=== Brief ===
Please return each line of the material below that contains the word "accomplish".
=-=-=-=-=
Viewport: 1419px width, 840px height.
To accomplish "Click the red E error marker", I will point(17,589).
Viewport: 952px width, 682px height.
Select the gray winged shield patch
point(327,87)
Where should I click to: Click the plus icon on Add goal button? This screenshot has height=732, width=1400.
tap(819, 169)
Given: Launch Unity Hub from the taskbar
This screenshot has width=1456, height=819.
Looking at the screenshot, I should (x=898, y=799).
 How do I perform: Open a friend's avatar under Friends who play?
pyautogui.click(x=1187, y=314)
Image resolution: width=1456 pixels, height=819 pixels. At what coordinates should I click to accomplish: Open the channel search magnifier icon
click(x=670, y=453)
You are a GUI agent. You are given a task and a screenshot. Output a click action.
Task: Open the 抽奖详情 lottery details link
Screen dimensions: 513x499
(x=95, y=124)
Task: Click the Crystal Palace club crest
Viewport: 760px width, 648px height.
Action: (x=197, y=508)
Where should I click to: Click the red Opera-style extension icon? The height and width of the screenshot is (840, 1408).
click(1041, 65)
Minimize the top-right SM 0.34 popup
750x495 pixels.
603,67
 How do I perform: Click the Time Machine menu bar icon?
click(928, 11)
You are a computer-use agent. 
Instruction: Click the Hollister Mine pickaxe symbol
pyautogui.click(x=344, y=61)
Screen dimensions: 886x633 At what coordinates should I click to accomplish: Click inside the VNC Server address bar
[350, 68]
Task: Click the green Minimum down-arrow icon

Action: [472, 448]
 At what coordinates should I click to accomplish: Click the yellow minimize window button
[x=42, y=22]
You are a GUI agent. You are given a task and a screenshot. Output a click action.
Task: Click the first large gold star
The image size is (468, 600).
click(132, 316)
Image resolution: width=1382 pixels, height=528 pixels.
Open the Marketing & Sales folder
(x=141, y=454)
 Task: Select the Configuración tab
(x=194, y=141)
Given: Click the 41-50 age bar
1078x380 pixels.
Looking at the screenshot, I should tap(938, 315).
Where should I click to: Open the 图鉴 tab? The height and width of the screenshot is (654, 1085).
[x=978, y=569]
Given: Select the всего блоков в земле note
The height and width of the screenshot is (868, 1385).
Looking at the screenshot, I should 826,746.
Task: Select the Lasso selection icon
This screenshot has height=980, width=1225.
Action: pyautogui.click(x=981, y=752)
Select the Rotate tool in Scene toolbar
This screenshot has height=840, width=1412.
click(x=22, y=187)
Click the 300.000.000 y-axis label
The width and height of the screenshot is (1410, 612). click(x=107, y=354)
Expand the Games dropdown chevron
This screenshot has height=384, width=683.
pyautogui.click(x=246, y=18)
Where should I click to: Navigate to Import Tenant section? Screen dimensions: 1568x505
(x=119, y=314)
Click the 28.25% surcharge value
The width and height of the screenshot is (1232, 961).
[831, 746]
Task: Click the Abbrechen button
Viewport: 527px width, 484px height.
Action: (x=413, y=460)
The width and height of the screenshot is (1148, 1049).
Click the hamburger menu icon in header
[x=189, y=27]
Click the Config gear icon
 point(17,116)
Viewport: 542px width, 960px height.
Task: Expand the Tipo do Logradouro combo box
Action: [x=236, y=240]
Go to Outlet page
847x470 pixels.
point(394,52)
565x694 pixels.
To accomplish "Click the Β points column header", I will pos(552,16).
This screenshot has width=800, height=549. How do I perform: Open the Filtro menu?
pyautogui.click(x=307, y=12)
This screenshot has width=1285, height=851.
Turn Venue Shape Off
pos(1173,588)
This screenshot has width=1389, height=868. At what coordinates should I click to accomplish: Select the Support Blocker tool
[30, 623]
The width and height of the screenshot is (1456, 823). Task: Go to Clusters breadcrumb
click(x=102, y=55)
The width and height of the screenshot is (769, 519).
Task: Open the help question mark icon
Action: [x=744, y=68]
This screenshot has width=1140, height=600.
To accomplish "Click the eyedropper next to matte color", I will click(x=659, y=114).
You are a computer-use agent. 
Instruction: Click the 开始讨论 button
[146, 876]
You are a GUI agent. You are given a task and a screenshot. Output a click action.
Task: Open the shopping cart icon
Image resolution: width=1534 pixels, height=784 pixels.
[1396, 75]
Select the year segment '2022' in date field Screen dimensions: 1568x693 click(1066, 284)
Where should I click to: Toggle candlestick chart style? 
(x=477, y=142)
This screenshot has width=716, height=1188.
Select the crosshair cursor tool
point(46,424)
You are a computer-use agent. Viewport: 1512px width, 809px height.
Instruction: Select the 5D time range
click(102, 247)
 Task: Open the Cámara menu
=-=-=-=-=
=== Solution for this task ===
To accomplish "Click the red E error marker", I will point(17,589).
Image resolution: width=1456 pixels, height=819 pixels. At what coordinates should I click to accomplish: Open the channel search magnifier icon
Screen dimensions: 886x633 At what coordinates should I click to accomplish: Click inside the VNC Server address bar
 At what coordinates should I click to accomplish: Click the yellow minimize window button
To accomplish "Click the Β points column header", I will pos(552,16).
This screenshot has width=1389, height=868. At what coordinates should I click to accomplish: Select the Support Blocker tool
To accomplish "Click the eyedropper next to matte color", I will click(x=659, y=114).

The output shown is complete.